Yes, its preparing Mom not preparing child. Getting the child ready was simple. It involved one shopping trip and far too much money. The cell phone has been upgraded. School clothes have all been bought. New shoes have been purchased in a larger size. Books we had already but pens, glue and and other items have been bought and stacked to head off to school next week.
Mom on the other hand has been dawdling beyond belief. Despite talking about sending your child with diabetes to school and despite helping other families with their preparations, I hate this part of the school year. I am surrounded by documents that must be printed and edited. We are heading into a new school, my son is now a teen and my hair will all be grey any moment now.
Its all my own anxiety. I have been in contact with the school on more than one occasion. They have been very accommodating and will be meeting with a nurse even before I enter the building to begin to try to understand what is required of them. Personally, I am nervous about a nurse meeting with them on this issue without me being present. For those of us who live with diabetes, we know how individual this disease is and I am hoping that general statements are not taken for absolute fact. I am also not sure how often he/she has been dealing with Type 1 diabetes in recent years.
The principal is still very open to meeting with me on the issue and discussing Liam’s specific needs. The secretary has asked for two copies of a letter stating the accommodations required for Liam. I told her that I usually do up a booklet for the teacher who will be with him most of the time and would gladly make her a copy. She was quite happy with that.
Thirteen is such a joyous age and diabetes does not make it better. Children are becoming young adults and they want their independence. I fear how much I can truly give a child with diabetes. I know that he will be an adult and such but no matter what his age, he may still need help with a low. No matter what his age, he still needs someone else to administer Glucagon. No matter what is age, he still can’t see properly when he is high. I just hate those facts.
I will ask that my child be allowed to test in class. He is most comfortable there and misses less class time. This is something that was allowed in his other school so I am sure that we can work it out here. They are encouraged to bring a water bottle so that covers that problem. He is old enough to bolus based on the carb counts that I send to school, so again, this will not be an issue. I will bring instructions for Glucagon and hope that they will consider using it. They are close to a hospital but just in case, it cannot hurt. I will also be sending him to school with his cell phone. This may be a bit contentious but I feel its important if used properly. I have already warned him that it is ONLY to be used to call me if he is high/low or questioning what to do about something. It would also be used if he was low and could not ride the school bus or considering the length of time I now anticipate him on the bus, a high may well warrant a ride as well.

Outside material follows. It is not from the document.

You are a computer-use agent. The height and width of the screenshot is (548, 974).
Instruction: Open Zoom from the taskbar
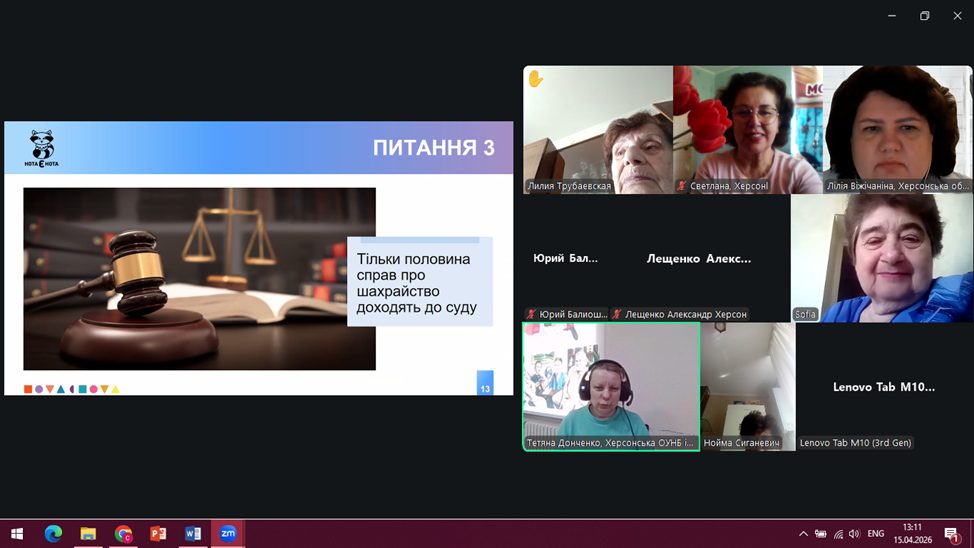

Its been two days since I started writing this. I have a pile of papers all around me and nothing is finished. I have a box that I purchased to put his emergency supplies in. He swears the old box is here somewhere but I haven’t seen it all summer. I hate back to school. One of his old teachers has spoken to the new principal. Everything is in very good hands…I am still a mom. I have mom anxiety. Going to school should not cause such stress but I guess it does for every parent especially those who are sending a child with a chronic illness or condition into a new classroom setting.
Okay…I will get these documents in order and updated. I will…soon.